- [Instruksi Tertulis] Tuliskan kembali sebagian teks bacaan tentang uang di bawah, mulai dari kata-kata yang memuat "Ust. Anis Matta" dan berhenti setelah "perhiasan dan seterusnya.".

- [Teks Bacaan]
Senin, 02 November 2009

Ust. Anis Matta Bicara Soal Uang 2

Sekali main, dia biasanya bisa rugi sampai 5 juta dollar, meskipun kadang-kadang untung 8 juta dollar. Sekali waktu mereka main ke sana, sudah beberapa hari kangen dengan Nasi Padang. Dia bilang ke pilotnya tolong ke Singapore beli Nasi Padang terus balik lagi ke London. Begitulah cara mereka menggunakan uang. Kalaupun orang kaya itu muslim, tidak berjudi, tapi dia tidak punya visi dakwah dan tidak hidup untuk satu misi besar dalam hidupnya, dia pasti akan menggunakan uangnya untuk kesenangan pribadi, seperti perhiasan dan seterusnya.

Saya punya kawan, kalau dia pakai seluruh perhiasannya kira-kira sekitar 2 juta dollar di badannya, cincinnya 1 juta dollar. Mobilnya 1/2 juta dollar, jam tangannya bisa sampai 2 milyar. Adalagi temannya kira-kira punya 200-an jam tangan. Sebuah jam tangan itu harganya kira-kira 2 milyar.
Lebih buruk lagi, kadang-kadang orang kaya yang tidak baik memakai uangnya untuk memerangi kebaikan. Itulah yang terjadi ketika orang-orang Yahudi memegang kendali keuangan dunia.
Maka dari itu, menjadi kaya itu bagi kita adalah satu keharusan, untuk mengembalikan keseimbangan sosial, kehidupan di tengah-tengah kita.

Ketiga, terlalu banyak perintah syariah yang hanya bisa dilaksanakan dengan uang. Antum lihat 5 rukun Islam. Syahadat tidak pakai uang, sholat tidak pakai uang, puasa tidak pakai uang tapi zakat dan haji pakai uang. Kalau 200 ribu orang umat Islam Indonesia tiap tahun pergi haji. Rata-rata mengeluarkan 5000 dollar, coba antum kalikan berapa banyaknya uang yang beredar untuk melaksanakan satu ibadah. Belum lagi jihad. Jadi, kita tidak bisa berjihad kecuali dengan uang. Misalnya kita di lndonesia sekarang mau pergi ke Palestina untuk pergi perang, tenaga kita tidak diperlukan karena tenaga sudah cukup dengan ada yang disana. Rasul mengatakan, “Siapa yang menyiapkan seorang bertempur maka dia juga sudah dapat pahala perang”.

- [Data Mentah]

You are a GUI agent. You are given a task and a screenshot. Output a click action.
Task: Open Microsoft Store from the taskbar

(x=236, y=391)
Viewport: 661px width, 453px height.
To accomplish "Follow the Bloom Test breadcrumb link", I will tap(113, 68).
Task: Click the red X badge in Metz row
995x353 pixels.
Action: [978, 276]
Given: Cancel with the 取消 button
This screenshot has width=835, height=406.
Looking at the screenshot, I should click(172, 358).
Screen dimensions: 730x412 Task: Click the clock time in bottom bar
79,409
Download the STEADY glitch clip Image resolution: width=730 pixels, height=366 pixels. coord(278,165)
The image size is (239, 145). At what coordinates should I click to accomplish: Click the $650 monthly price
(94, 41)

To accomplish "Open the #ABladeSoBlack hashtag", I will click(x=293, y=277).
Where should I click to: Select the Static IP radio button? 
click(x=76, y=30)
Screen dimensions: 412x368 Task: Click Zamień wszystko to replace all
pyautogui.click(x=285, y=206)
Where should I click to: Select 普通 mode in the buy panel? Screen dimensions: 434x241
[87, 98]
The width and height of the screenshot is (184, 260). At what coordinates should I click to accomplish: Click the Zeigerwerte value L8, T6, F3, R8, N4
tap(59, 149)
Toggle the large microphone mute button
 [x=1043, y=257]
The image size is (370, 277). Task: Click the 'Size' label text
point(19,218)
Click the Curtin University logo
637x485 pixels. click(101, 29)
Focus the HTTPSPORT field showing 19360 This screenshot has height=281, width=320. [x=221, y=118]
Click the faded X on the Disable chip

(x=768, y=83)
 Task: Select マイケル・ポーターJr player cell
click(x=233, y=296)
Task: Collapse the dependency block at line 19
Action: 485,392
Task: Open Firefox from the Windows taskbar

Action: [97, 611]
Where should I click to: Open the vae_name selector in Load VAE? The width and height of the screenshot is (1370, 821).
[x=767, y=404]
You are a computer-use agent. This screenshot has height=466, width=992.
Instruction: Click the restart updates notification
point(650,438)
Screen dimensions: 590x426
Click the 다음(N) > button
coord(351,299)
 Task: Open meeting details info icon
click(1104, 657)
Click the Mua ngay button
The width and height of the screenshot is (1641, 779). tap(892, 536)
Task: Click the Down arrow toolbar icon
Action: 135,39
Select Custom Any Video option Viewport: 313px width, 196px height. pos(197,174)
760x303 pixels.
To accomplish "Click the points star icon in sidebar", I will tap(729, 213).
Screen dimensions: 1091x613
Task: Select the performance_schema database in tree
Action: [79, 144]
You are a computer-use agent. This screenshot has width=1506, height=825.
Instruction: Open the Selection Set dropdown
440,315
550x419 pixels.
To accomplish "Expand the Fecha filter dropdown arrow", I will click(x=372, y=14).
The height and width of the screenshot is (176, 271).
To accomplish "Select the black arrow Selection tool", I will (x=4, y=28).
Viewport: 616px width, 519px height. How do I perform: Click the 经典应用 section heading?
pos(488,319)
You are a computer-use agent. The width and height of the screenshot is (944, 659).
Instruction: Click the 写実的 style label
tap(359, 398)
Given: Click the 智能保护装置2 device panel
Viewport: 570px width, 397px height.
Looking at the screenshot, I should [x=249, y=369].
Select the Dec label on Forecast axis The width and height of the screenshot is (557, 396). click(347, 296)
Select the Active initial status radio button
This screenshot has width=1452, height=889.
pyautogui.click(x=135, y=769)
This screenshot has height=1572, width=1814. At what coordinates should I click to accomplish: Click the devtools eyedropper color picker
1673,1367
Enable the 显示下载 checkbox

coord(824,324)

- [Hasil Tugas]
Ust. Anis Matta Bicara Soal Uang 2

Sekali main, dia biasanya bisa rugi sampai 5 juta dollar, meskipun kadang-kadang untung 8 juta dollar. Sekali waktu mereka main ke sana, sudah beberapa hari kangen dengan Nasi Padang. Dia bilang ke pilotnya tolong ke Singapore beli Nasi Padang terus balik lagi ke London. Begitulah cara mereka menggunakan uang. Kalaupun orang kaya itu muslim, tidak berjudi, tapi dia tidak punya visi dakwah dan tidak hidup untuk satu misi besar dalam hidupnya, dia pasti akan menggunakan uangnya untuk kesenangan pribadi, seperti perhiasan dan seterusnya.